Bu çocuklar sağlıksız beslenen, bakımsız,kavgacı, toplum tarafından yaramaz diye nitelendirilen çocuklardı. Kısa bir süre sonra yaş grupları farklı olan bu çocuklar Montessori’nin eşsiz gözlem ve sınırsız sevgisiyle diğer okullardaki çocuklardan her yönleriyle daha üstün hale gelmişlerdir. Maria ‘ya göre zihinsel engelliler bunu başardıysa normal çocuklar daha fazlasını neden başaramasınlar.Böylece bu sistem politikacılardan bilim adamlarına,ev kadınlarından öğretmenlere kadar tüm dünyaya yayılmaya başladı. Maria Montessori çocukların yetişkinler gibi öğrenmediklerini, onların dünyasının çok daha farklı olduğunu biliyordu. Geleneksel eğitim sisteminin temelini sarsmıştı. Çocuklar öğrenmeyi kendileri gerçekleştiryorlardı ve çocukların öğrenme istekleri durdurulamazdı. . Montessori’nin tasarladığı araçlar günlük yaşamla bire bir örtüşen , matematiği soyut değil somut olarak çocuğa anlatan, istek ve ihtiyaçlarına cevap veren ,duyularını uyaran, çocukta merak uyandıran niteliktedir.
İlk açıldığı yıllarda sınıflarda öz bakım becerilerini geliştirdi. Amaç matematiği öğretmek değil başkalarına muhtaç olmadan nasıl yaşamını sürdürebilir, ihtiyaçlarını nasıl karşılayabileceklerini öğretmekti. Montessori eğitimi tüm dünyada ses getirmeye başlamıştı .Maria Montessori de dünyayı gezmekte ve bu konuda seminerler vermektedir. 1913 yılında Amerika ‘da Washington’da Alexander Graham Bell ve eşi tarafından Montessori Derneği kurulmuştur. Bu sisteme Taogere’den Marconi’ye, Piaget’ten Edison’a, Helen Keller’a birçok önemli insan destek vermiştir. İtalyan yönetimi yüzünden İtalya’dan ayrılmak zorunda kalan Maria İspanya’ya gider. İspanya’dan da iç savaşı sebebiyle Hollanda’ya geçer.

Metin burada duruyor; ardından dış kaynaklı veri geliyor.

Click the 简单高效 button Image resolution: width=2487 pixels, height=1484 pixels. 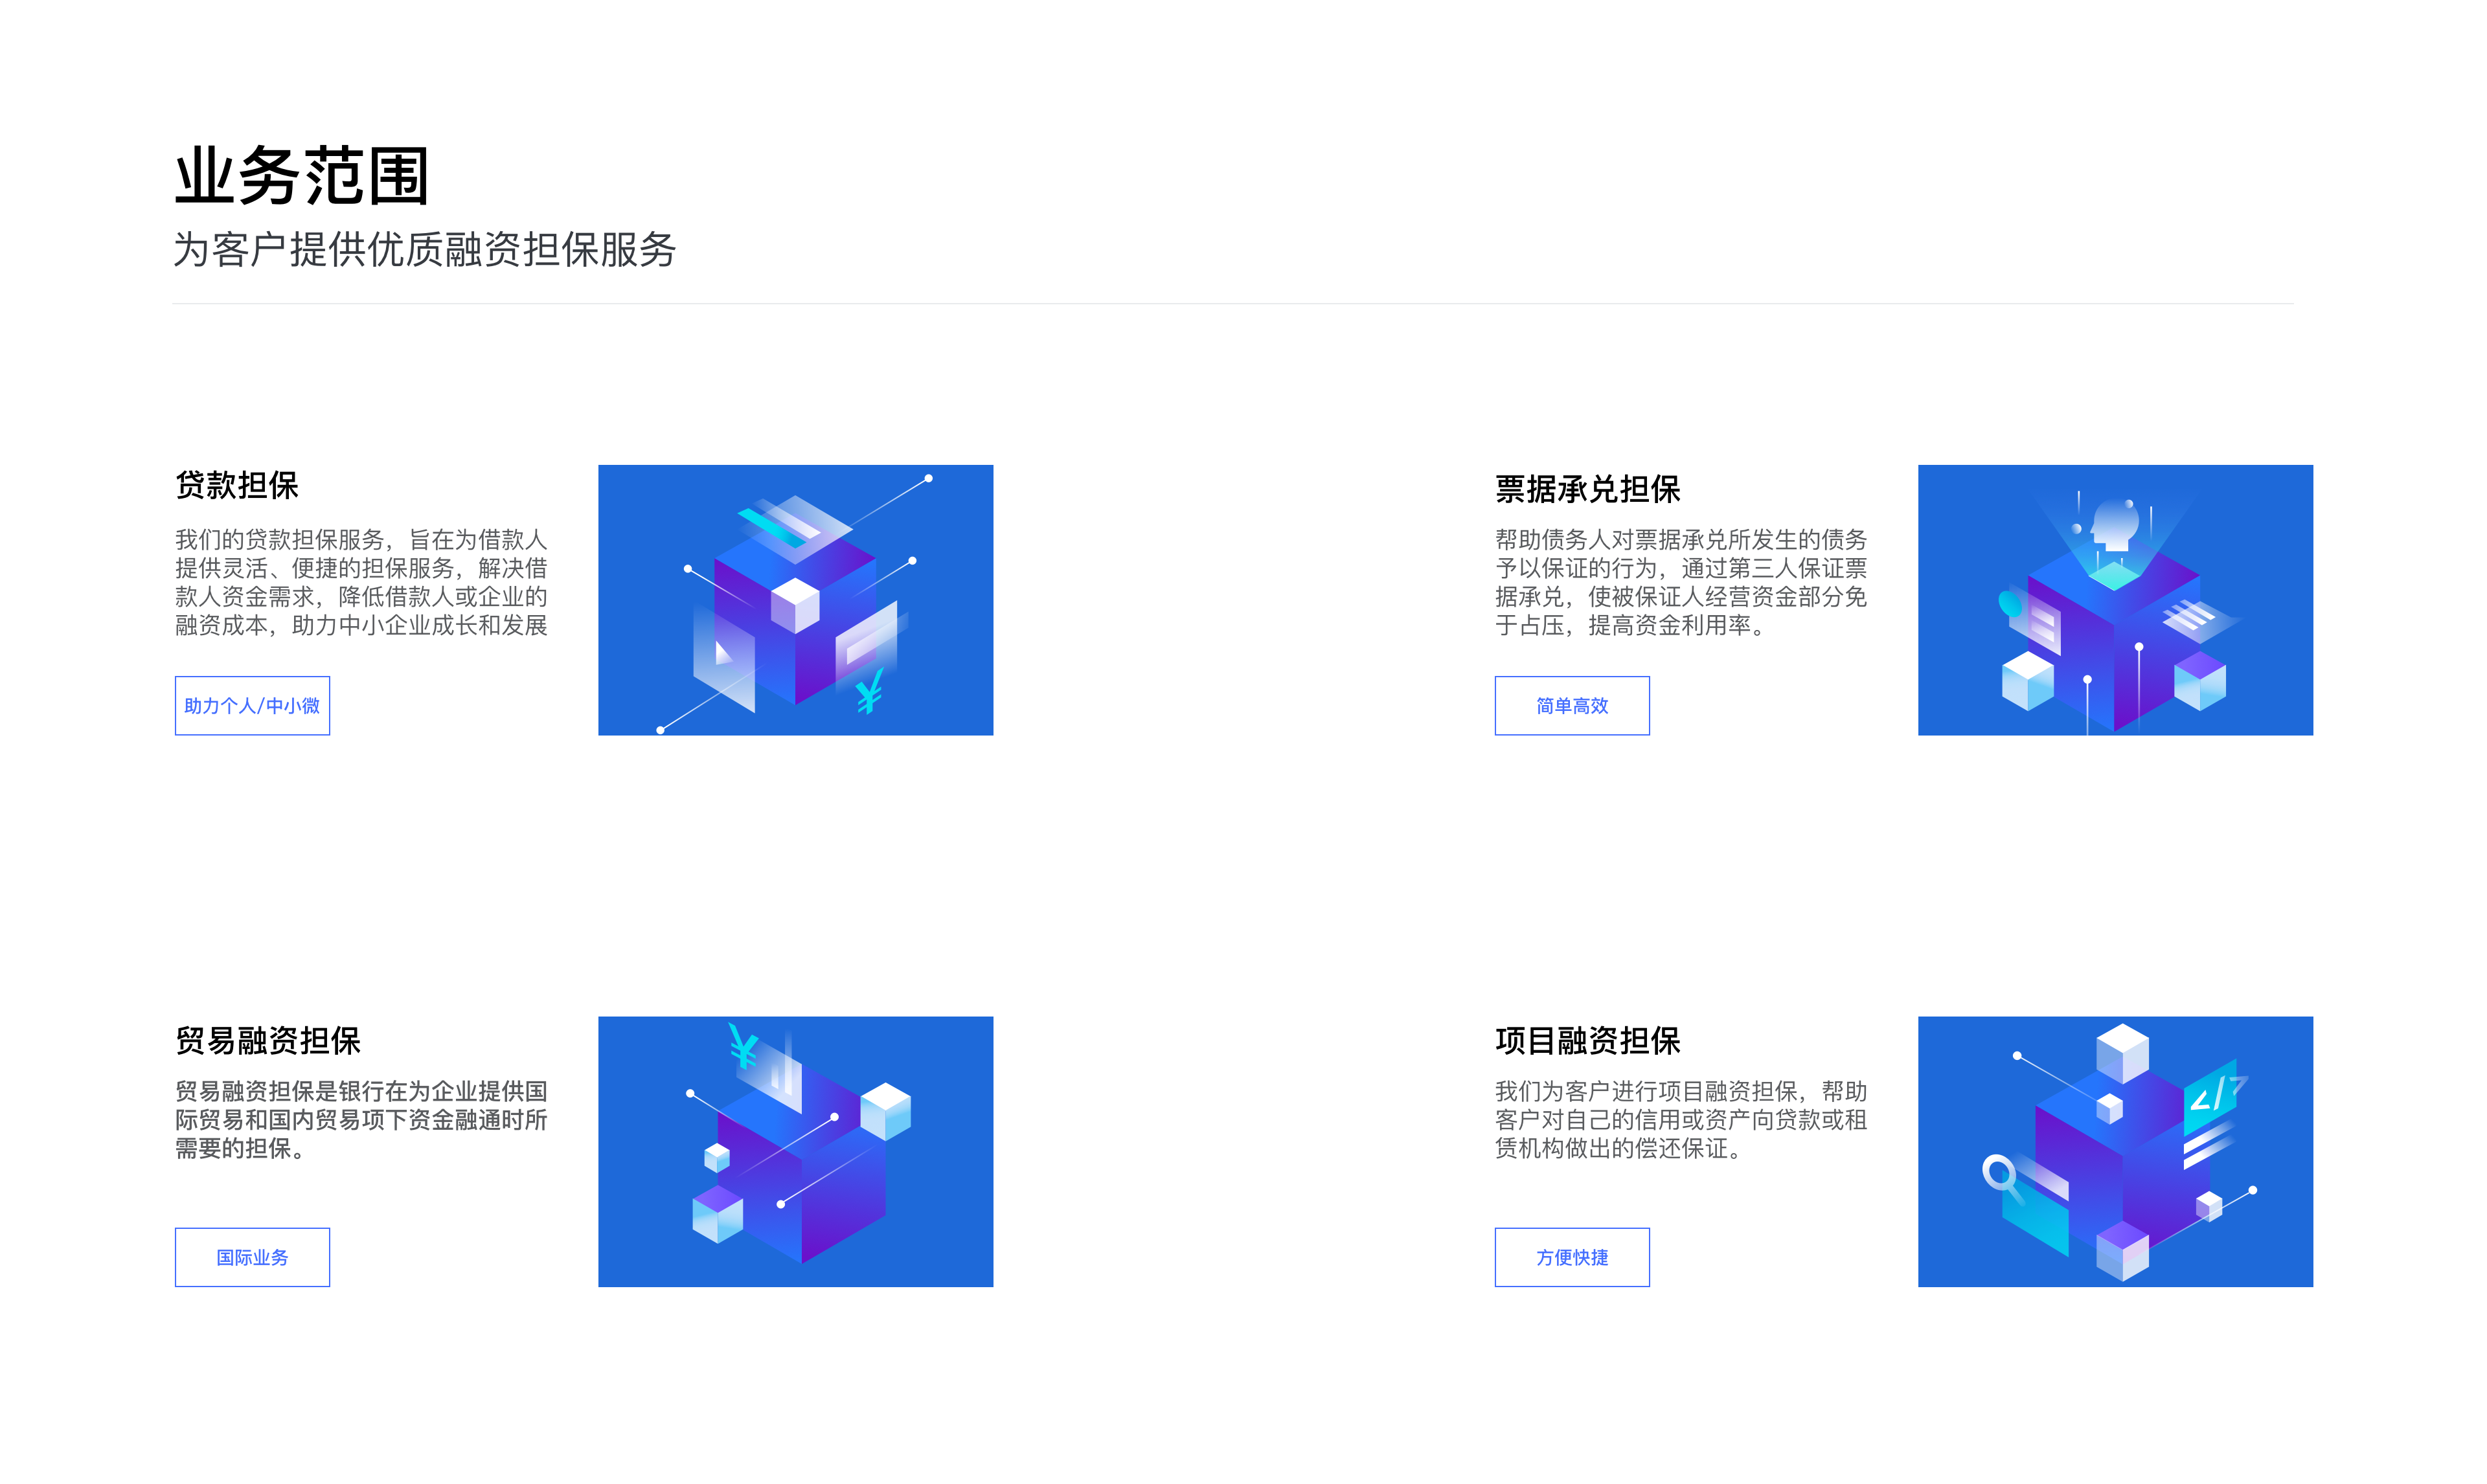[1571, 706]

Konferans için gittiği Hindistan’da Hindista’nın da savaşa katılması sonucu oğlu Mario ile birlikte düşman yabancılar olarak göz altına alındılar. Savaş boyunca buradan ayrılmalarına izin verilmedi. Montessori için bulunmaz bir fırsattı, zamanını bebekleri araştırmak ve gözlemlemekle geçirdi. Geri döndüğünde Londra’da Montessori Merkezi’ni kuraracak ve UNESCO konferansına katılacaktır. 1940,1950 ve 1951 yıllarında Nobel ödüllerine aday gösterilir. 1952 yılında da Noordwijk Zee de Dutch sahilindeki bir köyde arkadaşının evinin bahçesinde otururken hayatını kaybeder. Her zaman öldüğü yerde gömülmek istediği için mezarı buradadır. Bir eğitim gönüllüsü olarak , dünyanın birçok ülkesinde konferanslar, eğitimler vermiş, kitaplar yazmış, yeni okullar ve öğretmen eğitim merkezleri açmış, bu sırada da çocukları gözlemleyerek kendi eğitimine de devam etmiştir. Dünya vatandaşı olarak yaşamıştır. Dünya genelindeki çabaların ürünü olarak metodu dünyanın bir çok ülkesinde uygulanmaktadır.
Google’ın kurucuları ,Sergey Brin ve Larry Page ;www.amazon.com sitesinin kurucusu olan Jeff Bezos ,Dünyanın en geniş internet ansiklopedisi olan www.wikipedia.org sitesinin kurucusu Jimmy Wales ,The Washington Post’un sahibi ve editörü Katherine Graham, montessori eğitimi almış ünlülerden sadece birkaçı. Amerika Başkanı Obama’da Amerikan okullarında Montessori sisteminin gelişmesi için destek veren liderlerden biri.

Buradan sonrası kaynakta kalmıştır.